START EXERCISE MATERIAL

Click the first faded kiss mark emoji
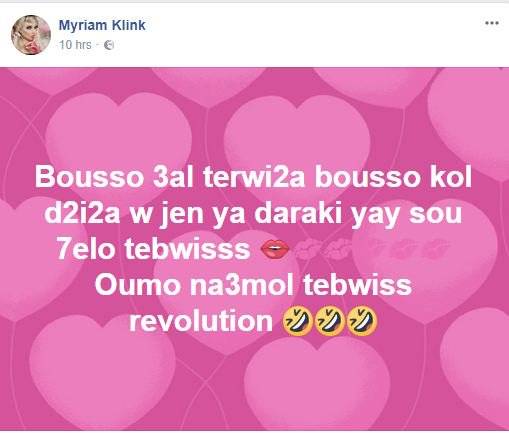Viewport: 509px width, 433px height. point(307,250)
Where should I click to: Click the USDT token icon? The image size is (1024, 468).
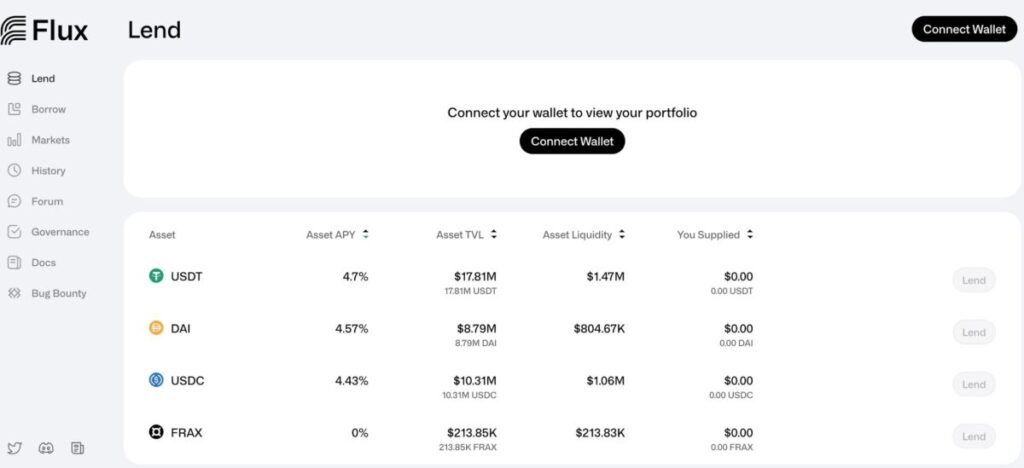[156, 276]
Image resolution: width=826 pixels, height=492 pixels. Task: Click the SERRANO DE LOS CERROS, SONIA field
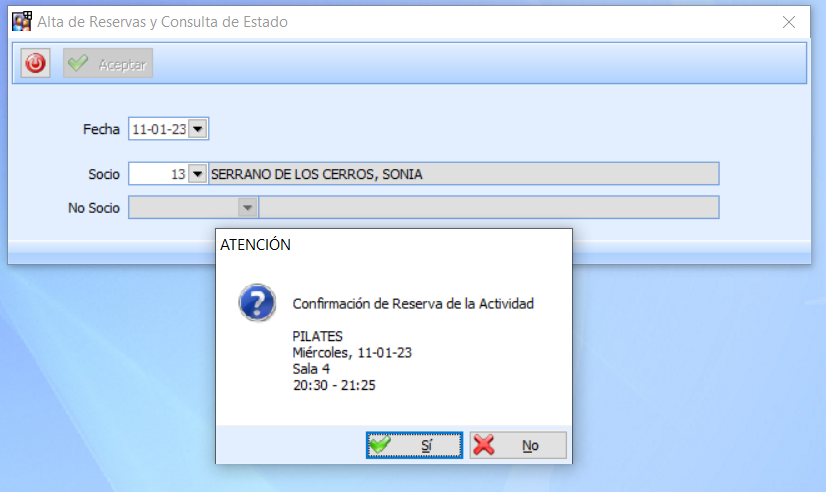(464, 174)
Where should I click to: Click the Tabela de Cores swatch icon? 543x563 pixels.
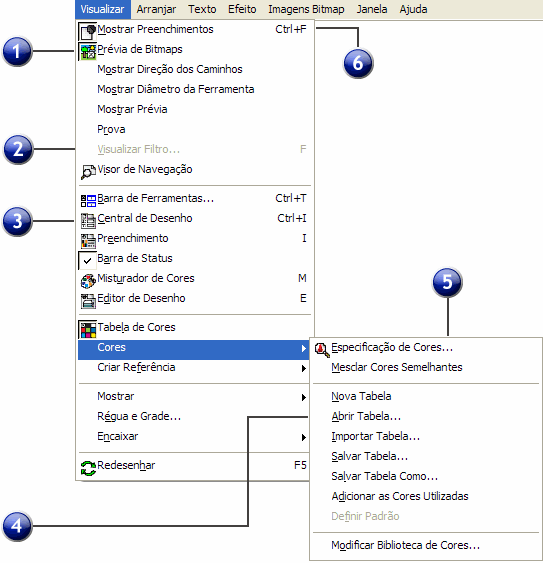(x=88, y=329)
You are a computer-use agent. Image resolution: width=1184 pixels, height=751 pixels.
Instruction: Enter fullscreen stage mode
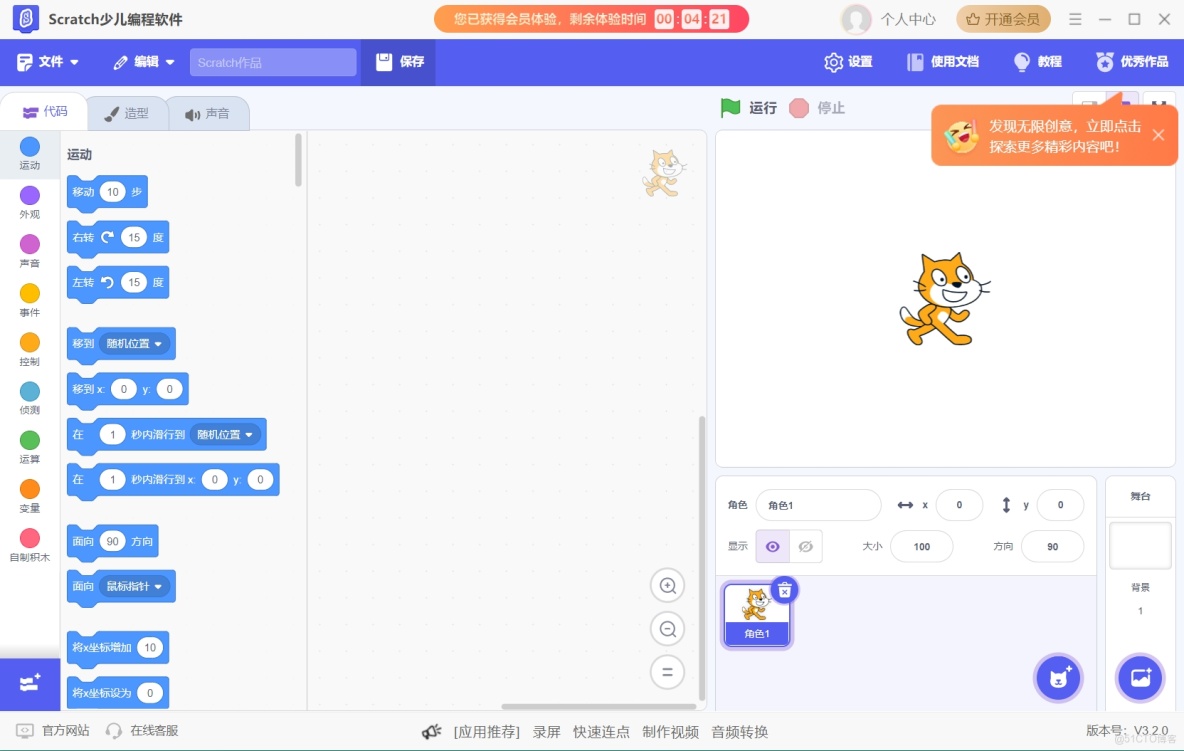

END EXERCISE MATERIAL

Once you find the line containing "Where should I click to: Click the Tabela", retype it and every line after it through the last line of the records above, exactly. Add nothing else, and leave out the pictures.

Where should I click to: Click the Tabela de Cores swatch icon? 543x563 pixels.
(x=88, y=329)
You are a computer-use agent. Image resolution: width=1184 pixels, height=751 pixels.
Instruction: Enter fullscreen stage mode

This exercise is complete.